Poetry

Appearing in Anthologies:


Appearing on the Radio Waves:


Previously Shared on Substack:

Tangled Whispers

On the table, messy tangle
of threads that cannot be read –  
you took the decoder book,
left us with three pounds of mush
the colour of canned mushrooms
on gleaming stainless steel.
I feel I should kneel
at this altar of altered state;
this afternoon, your final oratory.
What stories will you share here?
I strain to hear yarns whispered:
You loved the first steps in a fresh snow.
Your eyes creased like ginger crinkles
when you saw your grandchildren. 
You once changed a tire in rain
and it changed your life – your wife,
your partner in kitchen waltzes 
when that song came on the radio. 
The one who gave us this gift
of your final conversation today. 
I pause and listen, before 
I sever threads of your sweater.

Sugar Pants

cloud fibres carded,
stretched over sky blue canvas –
the colour of jeans, bleached
from the haze of a 1989 summer day.
those were the days, weren’t they?

those were the days that go the way
only delicious dreams can dissolve on waking.
no – like how candy crystals soften 
to stain lips grape,
to match cherry shoulders,
and the blueberry stars bursting 
from our sugar sack pants. 
the “extra fine” cotton 
(gifted, from a dad’s punishing days on the docks 
shoveling sweetener under the shimmering molten heat)
now renewed into uniforms 
fit for those precious few weeks 
that spool with possibility between school years. 
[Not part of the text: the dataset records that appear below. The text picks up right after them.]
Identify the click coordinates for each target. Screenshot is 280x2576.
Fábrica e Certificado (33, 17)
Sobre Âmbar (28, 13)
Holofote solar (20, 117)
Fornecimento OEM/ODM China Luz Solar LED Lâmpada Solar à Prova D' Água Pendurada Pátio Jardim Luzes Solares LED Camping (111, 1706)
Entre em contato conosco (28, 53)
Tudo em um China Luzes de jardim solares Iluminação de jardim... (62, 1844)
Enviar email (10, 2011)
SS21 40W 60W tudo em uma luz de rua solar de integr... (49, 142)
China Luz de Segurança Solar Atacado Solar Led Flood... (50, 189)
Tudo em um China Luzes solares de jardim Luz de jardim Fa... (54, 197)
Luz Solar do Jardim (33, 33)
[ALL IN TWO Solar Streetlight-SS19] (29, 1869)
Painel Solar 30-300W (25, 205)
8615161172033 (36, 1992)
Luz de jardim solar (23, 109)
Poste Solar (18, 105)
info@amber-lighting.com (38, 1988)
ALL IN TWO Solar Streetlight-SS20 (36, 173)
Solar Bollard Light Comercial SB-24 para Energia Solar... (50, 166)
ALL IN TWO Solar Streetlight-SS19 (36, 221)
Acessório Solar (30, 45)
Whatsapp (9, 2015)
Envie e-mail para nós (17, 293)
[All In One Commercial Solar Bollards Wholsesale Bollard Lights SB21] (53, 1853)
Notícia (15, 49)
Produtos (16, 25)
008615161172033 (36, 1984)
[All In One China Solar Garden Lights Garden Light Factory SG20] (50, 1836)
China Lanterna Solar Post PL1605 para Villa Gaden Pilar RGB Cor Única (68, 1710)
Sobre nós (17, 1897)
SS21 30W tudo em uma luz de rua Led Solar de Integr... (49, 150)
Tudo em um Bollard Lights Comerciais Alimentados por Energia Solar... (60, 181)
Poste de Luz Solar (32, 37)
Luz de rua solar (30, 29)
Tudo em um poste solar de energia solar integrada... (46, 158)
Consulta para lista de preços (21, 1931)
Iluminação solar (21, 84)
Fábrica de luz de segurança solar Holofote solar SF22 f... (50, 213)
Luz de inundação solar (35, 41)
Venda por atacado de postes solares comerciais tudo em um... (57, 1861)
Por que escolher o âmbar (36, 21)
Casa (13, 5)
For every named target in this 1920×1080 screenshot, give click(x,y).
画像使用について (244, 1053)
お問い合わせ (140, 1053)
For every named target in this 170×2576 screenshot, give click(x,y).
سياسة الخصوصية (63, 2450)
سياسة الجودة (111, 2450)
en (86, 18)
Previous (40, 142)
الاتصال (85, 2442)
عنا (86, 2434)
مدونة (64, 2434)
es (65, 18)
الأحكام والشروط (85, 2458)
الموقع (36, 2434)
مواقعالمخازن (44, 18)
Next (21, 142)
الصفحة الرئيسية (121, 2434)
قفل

we became tie-dyed-in-the-wool explorers,
building new empires in crushed rock and mud, 
bartering at the pop shoppe for more sweets to quench our neon thirst 
that remained unslaked by water from the hose 
or single fans spreading stale air around your bedroom.

and now?
I look up to white streaks on denim and yearn to see castles to conquer again.
I close my eyes to conjure you through the humid reverie.
but it’s like we’re wrapped in waxed paper; 
there are barely shapes that suggest 
a smile, 
a smear of popsicle,
a silhouette of sugar pants
worn until they were cirrus clouds.

those were the days.

Springtime Elegy

Knitted toque pulled close,
she shoves her hands deep
into the pockets of her coat;
buried like bulbs put to sleep.

Outside is still an underpainting:
roughed-in rectangles and off-white streaks,
The intent is there, but details are lacking –
at least, for a few more weeks.

She lets out a breath, more gust than breezy,
that she didn’t know she was holding.
Saying goodbye was never easy,
even when she knew it was coming.

Invasive Species

Another data point for the regression line:
eager to wolf soil of essential food, 
the polished beast stalks from the sunshine.   

“He used to plant these by the pine,” 
she sighed, spying the fresh cut lupins, bedewed.
Another data point for the regression line.

Violet and rouge burst forth from tender spine – 
but while she smiles, it has shifted the mood. 
The polished beast stalks from the sunshine.  

Most of her stories seemed benign – 
only shares flashes before they are skewed. 
Another data point for the regression line.   

Or how he smiled, baring incisor, canine,
while fair blooms embed in new soil – never subdued.
The polished beast stalks from the sunshine. 

Each time since I spy their colour along the coastline, 
I pause; her fear has found new dirt to intrude. 
The polished beast stalks from the sunshine:
another data point for the regression line

A Spark That Spreads

a
spark
that spreads: 
a wildfire grazes;
gentle licks of light, unchecked.
fingers of flame that caress their tender necks –
and frozen in place, they try to oblige the first blushes of blaze:“They just want to warm you up – guard you from future chills” – but their love’s too much, so the only option is to drown.